South Korean government bonds rose amid speculation the U.S. will delay increasing borrowing costs.
Minutes of the Federal Reserve’s July meeting showed officials are worried about low inflation even as they indicated that an improving job market is bringing them closer to the first interest-rate rise in almost a decade. A U.S. rate increase would damp the allure of South Korean debt, which has attracted $2.6 billion of inflows this month.
The yield on the 10-year bonds dropped three basis points to 2.28 percent in Seoul, Korea Exchange prices show. The three-year yield declined one basis point to 1.72 percent.
“The possibility of a Fed rate increase next month seems to be less after the July minutes,” said Kim Myoung Sil, a fixed-income analyst at KB Investment & Securities Co. in Seoul. “Korean bond yields will continue to have downward pressure due to uncertainties in the Chinese economy and the U.S. monetary policy outlook.”

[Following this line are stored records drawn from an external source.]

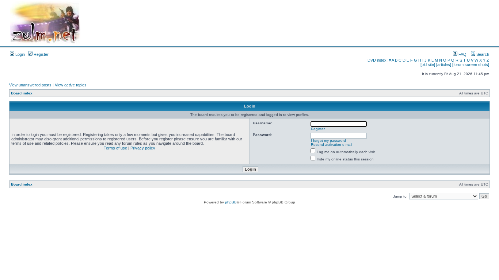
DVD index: (377, 60)
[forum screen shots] (470, 64)
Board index (22, 93)
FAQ (461, 54)
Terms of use (115, 148)
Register (41, 54)
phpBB (231, 202)
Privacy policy (142, 148)
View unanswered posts (30, 85)
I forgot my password (328, 141)
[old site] (427, 64)
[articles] (443, 64)
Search (482, 54)
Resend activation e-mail (331, 145)
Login (19, 54)
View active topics (71, 85)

Chinese authorities devalued the yuan by the most in two decades last week and are also grappling with a falling stock market and slowing economic growth. China is South Korea’s largest export market.
South Korean producer prices declined 4 percent in July from a year earlier, following a 3.6 percent drop in June, the central bank reported Wednesday.
The won erased an earlier gain and closed little changed from Wednesday at 1,185.17 a dollar, data compiled by Bloomberg show. The currency has weakened 8 percent this year.